3       It was broad daylight, nearly 10 o'clock on a weekday morning.  Your house was in a court, in a suburban residential area with other houses and other people in the vicinity.  That gives rise to a charge of conduct endangering life, to which you have pleaded guilty.  As a result of the gunshots that were heard, police were called. Given that you had run out of your house with a firearm and fired a shot in the street, the Special Operations Group attended.

4       On request by them, you came out into the street and were then arrested.  That allowed police to process the scene and they found bullet casings from the two shots that had been fired at your house.  You were taken back to the police station to be interviewed and, in the course of the interview or during a suspension of the interview, you told the police where the firearm that you had used was. They went back to your house and found it in the spare bedroom. There was a loaded cartridge in the chamber and a magazine containing a number of cartridges. That gives rise to the charge of being a prohibited person in possession of a firearm to which you have pleaded guilty.

5       You told the police in the course of the interview that you realised when you heard the two bangs outside the house that someone had fired shots into your house. You said that you ran to the spare bedroom and grabbed a semi-automatic pistol that you had hidden there and ran out the front, and, noticing a car driving away from your house, fired at it. You admitted you fired in the direction of the car. You said you aimed it in the air over the vehicle and that your intention was to fire a warning shot.  The foolhardiness of that is apparent just from that bare description.

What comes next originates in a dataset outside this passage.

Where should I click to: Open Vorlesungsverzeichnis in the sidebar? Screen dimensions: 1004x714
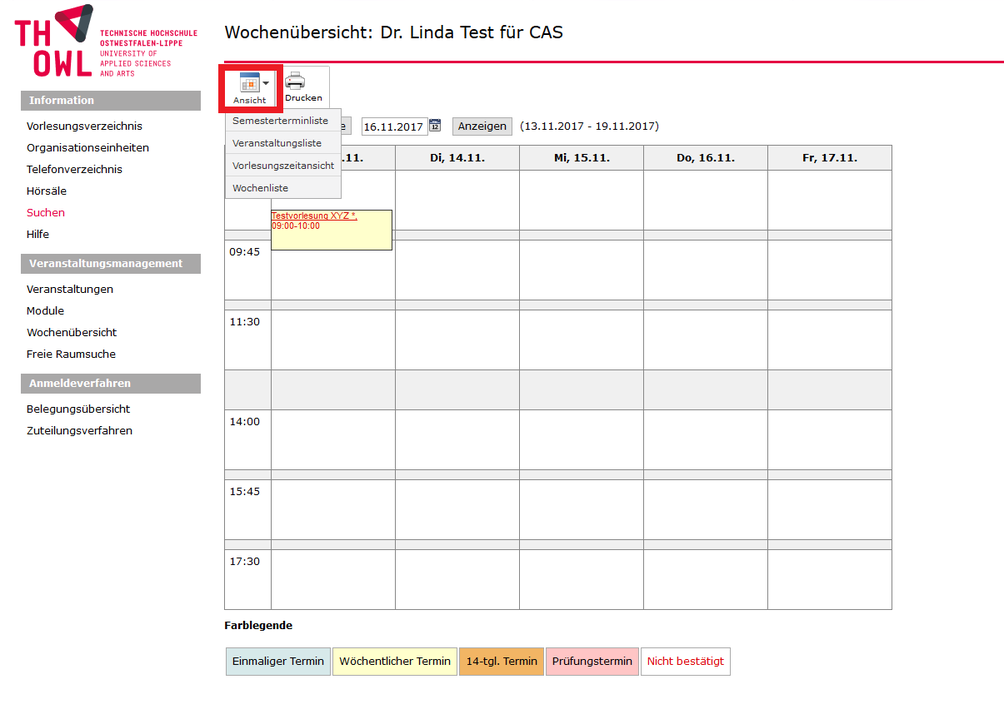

6       You told police that you had had the pistol for about two months before you shot at this car.  You said you acquired it because it was too good an opportunity to pass up, whatever that might mean. You declined to identify the person you had purchased it from but told the police it cost you a bit.  You acknowledged that you were angry and that was why you had fired at the car. You acknowledged, when asked, that it was wrong and you acknowledged that you appreciated that you had placed others in danger by discharging the firearm in the circumstances in which you did.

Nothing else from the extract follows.